Divide 9, since the number is not completely divisible, then we take the number 8, the remainder will be 9 - 1 = 1.

After dividing 8 by 2, we get 4. Again, divide it, since the number is completely divided - we get in the remainder 4 - 4 = 0.

We carry out the same operation with 2. In the remainder we get 0.

As a result of division, we get 1.

Next, we write down all the residues we received in the reverse order, starting with the result of the division: 1001.

Regardless of the final number system, the conversion of numbers from decimal to any other will occur on the principle of dividing the number by the basis of the positional system.

Translation of numbers: from binary to decimal

It is quite easy to translate numbers into a decimal notation from binary. To do this, it is enough to know the rules for raising numbers to a power. In this case, to the power of two.

The translation algorithm is as follows: each digit from the binary number code must be multiplied by two, moreover, the first two will be in degree m-1, the second will be in degree m-2, and so on, where m is the number of digits in the code. Then add the results of the addition to get an integer.

For students, this algorithm can be explained more simply:

To get started, take and write down each digit times two, then put down the power of two from the end, starting from zero. Then add the resulting number.

For example, we will analyze with you the number 1001 obtained earlier, converting it to the decimal system, and at the same time check the correctness of our calculations.

It will look like this:

1 * 2 ³ + 0 * 2 ² + 0 * 2 ¹ + 1 * 2 ⁰ = 8 + 0 + 0 + 1 = 9.

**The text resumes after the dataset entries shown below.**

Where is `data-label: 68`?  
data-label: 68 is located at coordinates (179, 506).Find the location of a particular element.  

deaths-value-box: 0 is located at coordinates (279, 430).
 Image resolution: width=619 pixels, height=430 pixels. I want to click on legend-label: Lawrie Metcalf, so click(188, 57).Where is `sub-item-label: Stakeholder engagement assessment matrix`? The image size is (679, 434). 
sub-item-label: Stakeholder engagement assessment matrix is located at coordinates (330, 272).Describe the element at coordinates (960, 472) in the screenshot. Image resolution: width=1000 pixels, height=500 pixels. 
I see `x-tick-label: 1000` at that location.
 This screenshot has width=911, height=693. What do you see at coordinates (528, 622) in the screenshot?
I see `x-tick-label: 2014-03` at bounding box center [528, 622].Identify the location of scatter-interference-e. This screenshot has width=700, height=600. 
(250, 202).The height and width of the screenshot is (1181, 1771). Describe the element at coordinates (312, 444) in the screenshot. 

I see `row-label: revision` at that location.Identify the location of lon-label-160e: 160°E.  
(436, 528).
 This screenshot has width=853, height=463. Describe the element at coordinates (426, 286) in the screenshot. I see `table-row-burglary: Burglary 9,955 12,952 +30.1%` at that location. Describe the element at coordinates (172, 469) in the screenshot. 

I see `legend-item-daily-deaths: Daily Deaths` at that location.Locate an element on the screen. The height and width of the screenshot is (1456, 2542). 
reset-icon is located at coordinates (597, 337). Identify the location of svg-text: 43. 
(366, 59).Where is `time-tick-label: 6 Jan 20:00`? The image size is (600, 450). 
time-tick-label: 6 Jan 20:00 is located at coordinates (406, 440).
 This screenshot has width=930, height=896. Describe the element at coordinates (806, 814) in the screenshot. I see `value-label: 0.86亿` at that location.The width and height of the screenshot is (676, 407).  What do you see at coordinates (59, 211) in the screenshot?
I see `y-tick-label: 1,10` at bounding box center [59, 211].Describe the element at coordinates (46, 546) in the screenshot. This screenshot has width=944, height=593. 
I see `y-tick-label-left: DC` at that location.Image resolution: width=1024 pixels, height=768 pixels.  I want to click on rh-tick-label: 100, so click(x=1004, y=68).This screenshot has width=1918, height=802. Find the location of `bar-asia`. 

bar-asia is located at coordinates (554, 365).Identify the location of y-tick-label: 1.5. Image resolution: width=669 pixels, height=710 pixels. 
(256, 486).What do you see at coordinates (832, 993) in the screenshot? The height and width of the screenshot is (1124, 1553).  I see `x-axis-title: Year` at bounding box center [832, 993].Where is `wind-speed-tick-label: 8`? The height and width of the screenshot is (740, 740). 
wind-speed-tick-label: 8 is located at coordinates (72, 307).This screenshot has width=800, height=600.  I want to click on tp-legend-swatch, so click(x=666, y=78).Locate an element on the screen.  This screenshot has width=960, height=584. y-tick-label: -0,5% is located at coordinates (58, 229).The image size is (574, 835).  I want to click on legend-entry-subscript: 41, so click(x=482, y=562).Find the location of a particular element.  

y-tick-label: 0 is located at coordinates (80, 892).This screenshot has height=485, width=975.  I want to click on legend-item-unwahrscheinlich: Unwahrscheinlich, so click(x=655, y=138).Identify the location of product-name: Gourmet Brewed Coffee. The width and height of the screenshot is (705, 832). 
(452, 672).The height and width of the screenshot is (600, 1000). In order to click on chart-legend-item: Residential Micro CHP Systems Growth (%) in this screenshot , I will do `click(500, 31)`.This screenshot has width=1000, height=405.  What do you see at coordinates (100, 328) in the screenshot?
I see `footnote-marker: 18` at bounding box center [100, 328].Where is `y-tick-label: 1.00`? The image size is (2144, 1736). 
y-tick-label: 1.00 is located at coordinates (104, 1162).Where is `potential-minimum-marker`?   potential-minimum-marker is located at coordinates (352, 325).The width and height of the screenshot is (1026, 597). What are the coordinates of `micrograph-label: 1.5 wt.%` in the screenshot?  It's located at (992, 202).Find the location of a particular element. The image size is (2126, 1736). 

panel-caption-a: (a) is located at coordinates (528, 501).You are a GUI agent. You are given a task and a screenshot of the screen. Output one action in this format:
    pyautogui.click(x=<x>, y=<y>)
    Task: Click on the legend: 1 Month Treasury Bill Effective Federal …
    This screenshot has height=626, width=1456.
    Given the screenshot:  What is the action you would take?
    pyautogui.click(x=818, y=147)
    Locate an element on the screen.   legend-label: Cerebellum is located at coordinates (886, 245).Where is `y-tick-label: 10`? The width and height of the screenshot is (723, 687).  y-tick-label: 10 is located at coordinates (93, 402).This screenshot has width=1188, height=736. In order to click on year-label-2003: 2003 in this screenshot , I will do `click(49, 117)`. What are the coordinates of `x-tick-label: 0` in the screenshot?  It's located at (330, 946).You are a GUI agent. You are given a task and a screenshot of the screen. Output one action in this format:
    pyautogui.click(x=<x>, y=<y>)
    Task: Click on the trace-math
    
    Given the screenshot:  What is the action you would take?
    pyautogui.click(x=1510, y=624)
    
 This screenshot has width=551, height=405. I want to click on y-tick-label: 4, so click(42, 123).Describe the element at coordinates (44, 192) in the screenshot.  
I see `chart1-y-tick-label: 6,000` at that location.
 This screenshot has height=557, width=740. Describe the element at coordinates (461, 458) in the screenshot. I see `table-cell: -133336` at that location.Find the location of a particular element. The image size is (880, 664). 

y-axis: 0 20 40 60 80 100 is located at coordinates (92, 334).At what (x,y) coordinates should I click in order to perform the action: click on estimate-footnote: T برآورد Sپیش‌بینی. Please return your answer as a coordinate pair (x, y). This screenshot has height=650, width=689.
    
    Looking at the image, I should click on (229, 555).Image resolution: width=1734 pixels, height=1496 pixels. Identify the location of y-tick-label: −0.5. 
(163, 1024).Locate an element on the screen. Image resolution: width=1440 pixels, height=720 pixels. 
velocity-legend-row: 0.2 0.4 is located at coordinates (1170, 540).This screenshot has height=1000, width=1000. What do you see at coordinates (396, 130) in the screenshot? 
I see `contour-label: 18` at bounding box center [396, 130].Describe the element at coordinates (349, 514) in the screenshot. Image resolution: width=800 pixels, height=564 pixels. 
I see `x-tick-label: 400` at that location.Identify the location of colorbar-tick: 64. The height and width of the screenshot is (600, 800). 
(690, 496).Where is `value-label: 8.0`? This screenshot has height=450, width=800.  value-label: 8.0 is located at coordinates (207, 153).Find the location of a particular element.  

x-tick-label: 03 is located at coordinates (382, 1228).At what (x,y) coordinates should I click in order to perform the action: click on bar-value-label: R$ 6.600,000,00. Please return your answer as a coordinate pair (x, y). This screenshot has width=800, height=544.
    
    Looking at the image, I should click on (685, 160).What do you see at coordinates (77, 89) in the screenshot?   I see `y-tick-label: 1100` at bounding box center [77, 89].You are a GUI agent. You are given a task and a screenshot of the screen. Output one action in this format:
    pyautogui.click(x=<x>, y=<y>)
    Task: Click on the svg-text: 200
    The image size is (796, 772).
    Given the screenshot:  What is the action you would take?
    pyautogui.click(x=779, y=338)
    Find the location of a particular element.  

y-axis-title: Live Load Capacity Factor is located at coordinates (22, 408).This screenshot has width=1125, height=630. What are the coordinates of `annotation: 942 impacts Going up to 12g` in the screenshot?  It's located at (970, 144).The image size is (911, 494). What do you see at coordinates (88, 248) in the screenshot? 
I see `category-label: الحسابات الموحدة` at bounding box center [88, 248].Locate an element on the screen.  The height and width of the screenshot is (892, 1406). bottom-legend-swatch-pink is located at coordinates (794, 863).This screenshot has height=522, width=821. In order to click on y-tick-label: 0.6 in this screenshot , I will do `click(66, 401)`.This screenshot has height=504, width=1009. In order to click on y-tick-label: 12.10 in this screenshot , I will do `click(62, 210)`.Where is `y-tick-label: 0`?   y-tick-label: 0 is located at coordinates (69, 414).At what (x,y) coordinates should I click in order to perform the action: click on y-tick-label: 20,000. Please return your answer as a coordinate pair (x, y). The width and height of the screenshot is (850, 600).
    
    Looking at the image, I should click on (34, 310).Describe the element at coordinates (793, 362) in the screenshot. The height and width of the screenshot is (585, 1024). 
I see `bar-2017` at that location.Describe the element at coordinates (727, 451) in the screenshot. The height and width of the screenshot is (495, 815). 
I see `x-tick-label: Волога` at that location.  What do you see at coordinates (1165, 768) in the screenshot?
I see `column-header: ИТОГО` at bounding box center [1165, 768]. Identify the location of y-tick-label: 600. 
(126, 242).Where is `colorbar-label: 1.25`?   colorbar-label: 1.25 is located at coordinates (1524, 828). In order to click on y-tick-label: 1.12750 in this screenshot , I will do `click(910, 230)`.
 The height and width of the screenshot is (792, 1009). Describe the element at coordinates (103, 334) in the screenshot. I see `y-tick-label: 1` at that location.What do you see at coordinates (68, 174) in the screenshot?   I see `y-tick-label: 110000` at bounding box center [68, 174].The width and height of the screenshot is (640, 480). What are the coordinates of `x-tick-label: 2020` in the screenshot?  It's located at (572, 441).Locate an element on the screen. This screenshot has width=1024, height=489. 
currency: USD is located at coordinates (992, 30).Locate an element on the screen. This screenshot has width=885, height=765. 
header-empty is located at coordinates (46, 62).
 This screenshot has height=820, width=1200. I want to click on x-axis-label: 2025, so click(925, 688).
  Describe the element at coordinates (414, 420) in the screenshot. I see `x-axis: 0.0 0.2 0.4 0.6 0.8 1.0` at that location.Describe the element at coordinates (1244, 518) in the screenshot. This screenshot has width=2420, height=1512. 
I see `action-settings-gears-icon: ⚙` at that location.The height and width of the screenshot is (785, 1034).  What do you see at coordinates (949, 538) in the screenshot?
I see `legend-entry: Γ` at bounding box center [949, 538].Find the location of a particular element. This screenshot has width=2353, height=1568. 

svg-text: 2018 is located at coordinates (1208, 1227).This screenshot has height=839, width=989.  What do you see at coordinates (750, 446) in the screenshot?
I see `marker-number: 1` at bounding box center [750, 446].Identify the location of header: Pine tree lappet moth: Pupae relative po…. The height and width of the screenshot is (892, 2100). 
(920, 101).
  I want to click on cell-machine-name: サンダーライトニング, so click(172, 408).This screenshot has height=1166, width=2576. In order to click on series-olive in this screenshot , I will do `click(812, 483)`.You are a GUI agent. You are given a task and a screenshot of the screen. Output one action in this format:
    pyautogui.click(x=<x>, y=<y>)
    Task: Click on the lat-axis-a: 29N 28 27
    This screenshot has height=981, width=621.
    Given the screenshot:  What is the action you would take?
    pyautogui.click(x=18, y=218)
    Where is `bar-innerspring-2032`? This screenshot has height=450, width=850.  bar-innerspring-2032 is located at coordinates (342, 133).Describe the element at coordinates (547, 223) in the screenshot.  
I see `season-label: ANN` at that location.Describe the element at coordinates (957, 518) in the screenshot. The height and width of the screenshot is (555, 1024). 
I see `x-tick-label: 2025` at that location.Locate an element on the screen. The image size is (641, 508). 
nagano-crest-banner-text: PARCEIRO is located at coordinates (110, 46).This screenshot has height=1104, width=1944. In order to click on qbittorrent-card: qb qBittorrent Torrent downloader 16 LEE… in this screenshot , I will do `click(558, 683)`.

When studying this topic, it is convenient to use a table with powers of two. This will significantly reduce the amount of time required for the calculations.

Other translation options

In some cases, the translation can be carried out between the binary and octal number system, binary and hexadecimal. In this case, you can use special tables or run the calculator application on the computer by selecting the option “Programmer” in the view tab.

Arithmetic operations

Regardless of the form in which the number is presented, it is possible to carry out calculations that are familiar to us. This can be division and multiplication, subtraction and addition in the number system that you have chosen. Of course, each of them has its own rules.

So for the binary system developed its own tables for each of the operations. The same tables are used in other positional systems.

It is not necessary to memorize them - just print it out and have it handy. You can also use the calculator on your PC.

One of the most important topics in computer science is the number system. Knowing this topic, understanding the algorithms for translating numbers from one system to another is a guarantee that you can understand more complex topics, such as algorithmization and programming, and you can write your first program yourself.